Work order
All lines from the one with "Task: Click the Windows" to the end of the material, both included, are to be written out exactly and without anything else.

Data for the task

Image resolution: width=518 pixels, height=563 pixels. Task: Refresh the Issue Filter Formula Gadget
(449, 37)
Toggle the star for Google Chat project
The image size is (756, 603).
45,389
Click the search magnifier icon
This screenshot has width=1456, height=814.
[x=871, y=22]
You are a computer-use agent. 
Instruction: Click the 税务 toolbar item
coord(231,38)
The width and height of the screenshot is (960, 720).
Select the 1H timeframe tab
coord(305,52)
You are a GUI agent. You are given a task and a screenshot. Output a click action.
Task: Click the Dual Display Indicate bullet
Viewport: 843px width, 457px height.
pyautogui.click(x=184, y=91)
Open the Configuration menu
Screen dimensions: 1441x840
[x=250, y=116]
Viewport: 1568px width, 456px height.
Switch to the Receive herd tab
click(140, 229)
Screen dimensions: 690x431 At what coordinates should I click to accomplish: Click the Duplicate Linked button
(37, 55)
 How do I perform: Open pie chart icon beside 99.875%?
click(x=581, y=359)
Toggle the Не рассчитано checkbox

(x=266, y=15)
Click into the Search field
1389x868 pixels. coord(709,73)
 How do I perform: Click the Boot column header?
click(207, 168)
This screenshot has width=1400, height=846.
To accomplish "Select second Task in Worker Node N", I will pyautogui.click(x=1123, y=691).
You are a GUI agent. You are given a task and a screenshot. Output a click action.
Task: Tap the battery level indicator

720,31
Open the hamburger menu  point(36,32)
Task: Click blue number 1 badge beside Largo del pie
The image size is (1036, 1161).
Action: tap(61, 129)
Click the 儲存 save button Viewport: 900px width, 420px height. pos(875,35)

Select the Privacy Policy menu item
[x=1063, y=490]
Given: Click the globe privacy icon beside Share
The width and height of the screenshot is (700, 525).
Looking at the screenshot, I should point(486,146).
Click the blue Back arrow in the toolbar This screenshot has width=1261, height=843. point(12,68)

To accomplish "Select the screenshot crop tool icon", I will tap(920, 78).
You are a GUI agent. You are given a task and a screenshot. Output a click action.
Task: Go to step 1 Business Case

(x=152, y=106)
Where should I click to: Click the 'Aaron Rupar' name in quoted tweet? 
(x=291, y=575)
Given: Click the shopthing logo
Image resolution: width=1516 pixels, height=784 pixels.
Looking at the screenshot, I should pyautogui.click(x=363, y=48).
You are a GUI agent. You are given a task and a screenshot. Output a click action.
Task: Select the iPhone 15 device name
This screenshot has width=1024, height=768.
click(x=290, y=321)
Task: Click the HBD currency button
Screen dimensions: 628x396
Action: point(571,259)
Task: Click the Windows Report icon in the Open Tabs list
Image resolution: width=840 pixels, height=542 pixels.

Answer
Task: Click the Windows Report icon in the Open Tabs list
Image resolution: width=840 pixels, height=542 pixels.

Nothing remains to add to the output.